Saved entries
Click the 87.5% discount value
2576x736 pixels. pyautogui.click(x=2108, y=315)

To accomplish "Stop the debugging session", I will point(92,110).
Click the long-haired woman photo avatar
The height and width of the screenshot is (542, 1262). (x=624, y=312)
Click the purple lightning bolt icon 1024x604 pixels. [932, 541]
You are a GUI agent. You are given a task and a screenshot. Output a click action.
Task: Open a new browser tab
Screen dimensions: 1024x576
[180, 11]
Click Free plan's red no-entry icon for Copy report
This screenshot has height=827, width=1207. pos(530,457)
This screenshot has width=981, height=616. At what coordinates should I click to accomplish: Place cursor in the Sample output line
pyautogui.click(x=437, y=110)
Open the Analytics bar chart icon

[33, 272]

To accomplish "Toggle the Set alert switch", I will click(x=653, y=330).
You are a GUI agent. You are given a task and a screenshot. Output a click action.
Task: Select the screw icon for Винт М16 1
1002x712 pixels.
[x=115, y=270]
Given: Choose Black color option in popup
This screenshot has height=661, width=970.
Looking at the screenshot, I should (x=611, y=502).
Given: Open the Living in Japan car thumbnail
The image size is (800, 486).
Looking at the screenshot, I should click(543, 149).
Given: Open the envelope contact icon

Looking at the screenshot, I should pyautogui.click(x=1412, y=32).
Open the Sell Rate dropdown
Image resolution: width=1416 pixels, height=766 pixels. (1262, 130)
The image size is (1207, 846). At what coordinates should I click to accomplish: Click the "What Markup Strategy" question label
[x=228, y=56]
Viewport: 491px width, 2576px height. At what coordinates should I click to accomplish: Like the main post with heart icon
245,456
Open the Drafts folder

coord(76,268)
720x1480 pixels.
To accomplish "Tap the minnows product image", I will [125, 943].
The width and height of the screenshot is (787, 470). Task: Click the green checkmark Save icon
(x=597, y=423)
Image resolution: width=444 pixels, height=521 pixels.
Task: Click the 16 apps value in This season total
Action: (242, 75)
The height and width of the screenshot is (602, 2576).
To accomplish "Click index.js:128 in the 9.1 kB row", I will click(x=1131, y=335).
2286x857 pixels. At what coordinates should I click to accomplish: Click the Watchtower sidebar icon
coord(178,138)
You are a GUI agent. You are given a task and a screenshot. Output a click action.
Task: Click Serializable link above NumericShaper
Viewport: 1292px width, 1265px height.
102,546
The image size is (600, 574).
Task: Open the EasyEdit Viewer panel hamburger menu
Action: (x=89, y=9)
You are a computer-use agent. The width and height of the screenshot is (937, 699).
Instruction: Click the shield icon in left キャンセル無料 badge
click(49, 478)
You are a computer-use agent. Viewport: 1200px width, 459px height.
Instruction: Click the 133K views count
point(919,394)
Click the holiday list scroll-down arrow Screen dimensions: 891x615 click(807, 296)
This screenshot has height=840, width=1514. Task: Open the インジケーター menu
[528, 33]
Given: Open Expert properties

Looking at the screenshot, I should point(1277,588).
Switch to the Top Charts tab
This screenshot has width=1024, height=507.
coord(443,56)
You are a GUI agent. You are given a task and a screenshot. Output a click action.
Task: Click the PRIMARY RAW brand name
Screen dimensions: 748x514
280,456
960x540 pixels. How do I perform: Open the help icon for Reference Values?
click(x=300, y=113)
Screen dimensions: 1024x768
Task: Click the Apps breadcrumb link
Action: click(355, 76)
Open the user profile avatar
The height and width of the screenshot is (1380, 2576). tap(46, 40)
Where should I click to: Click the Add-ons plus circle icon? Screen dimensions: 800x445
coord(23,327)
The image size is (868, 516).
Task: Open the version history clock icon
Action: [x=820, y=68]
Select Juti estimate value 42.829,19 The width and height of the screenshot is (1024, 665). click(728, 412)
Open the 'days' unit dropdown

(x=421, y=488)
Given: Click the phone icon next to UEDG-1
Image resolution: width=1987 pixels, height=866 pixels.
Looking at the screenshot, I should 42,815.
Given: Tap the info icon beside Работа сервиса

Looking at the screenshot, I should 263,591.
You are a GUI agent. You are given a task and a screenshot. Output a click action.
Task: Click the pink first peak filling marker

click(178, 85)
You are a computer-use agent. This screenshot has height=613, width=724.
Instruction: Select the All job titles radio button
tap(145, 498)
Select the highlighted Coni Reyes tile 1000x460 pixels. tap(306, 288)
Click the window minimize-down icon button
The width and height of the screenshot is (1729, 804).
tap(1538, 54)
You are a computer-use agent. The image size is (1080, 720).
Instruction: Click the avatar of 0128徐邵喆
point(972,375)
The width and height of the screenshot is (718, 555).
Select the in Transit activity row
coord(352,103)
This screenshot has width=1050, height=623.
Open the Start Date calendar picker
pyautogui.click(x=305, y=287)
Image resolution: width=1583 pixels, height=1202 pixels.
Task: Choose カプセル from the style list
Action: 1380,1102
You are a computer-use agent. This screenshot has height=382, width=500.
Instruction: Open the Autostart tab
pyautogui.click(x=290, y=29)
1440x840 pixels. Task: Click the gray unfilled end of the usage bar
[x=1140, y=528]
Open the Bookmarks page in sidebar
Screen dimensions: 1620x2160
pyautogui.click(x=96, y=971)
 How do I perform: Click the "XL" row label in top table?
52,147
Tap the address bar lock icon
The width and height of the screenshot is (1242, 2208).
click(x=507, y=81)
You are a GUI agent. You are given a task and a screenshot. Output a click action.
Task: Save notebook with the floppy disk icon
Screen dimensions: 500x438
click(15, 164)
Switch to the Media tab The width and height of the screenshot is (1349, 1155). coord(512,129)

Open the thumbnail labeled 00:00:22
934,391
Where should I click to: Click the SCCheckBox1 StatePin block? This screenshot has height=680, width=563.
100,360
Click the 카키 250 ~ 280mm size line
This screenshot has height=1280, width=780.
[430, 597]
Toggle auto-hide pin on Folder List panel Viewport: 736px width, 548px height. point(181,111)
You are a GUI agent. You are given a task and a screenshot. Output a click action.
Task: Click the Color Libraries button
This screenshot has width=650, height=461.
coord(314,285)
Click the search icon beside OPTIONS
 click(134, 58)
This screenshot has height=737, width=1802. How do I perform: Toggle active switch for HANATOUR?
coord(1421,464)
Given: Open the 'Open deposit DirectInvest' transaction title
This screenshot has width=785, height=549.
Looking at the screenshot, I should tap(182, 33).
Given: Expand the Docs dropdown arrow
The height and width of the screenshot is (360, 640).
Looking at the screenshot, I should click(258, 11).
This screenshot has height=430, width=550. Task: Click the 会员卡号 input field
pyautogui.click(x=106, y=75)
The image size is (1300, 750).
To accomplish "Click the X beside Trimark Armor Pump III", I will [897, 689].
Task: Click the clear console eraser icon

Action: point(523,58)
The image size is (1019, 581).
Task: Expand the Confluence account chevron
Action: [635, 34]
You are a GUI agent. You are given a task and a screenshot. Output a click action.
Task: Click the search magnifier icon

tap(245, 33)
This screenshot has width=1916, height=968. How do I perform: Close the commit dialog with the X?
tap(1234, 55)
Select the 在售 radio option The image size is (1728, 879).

◆ Brief
Check each line of the data above for the word "will" and copy the ones where it is found.

◆ Result of this task
To accomplish "Stop the debugging session", I will point(92,110).
To accomplish "Toggle the Set alert switch", I will click(x=653, y=330).
To accomplish "Tap the minnows product image", I will [125, 943].
To accomplish "Click index.js:128 in the 9.1 kB row", I will click(x=1131, y=335).
To accomplish "Click the X beside Trimark Armor Pump III", I will [897, 689].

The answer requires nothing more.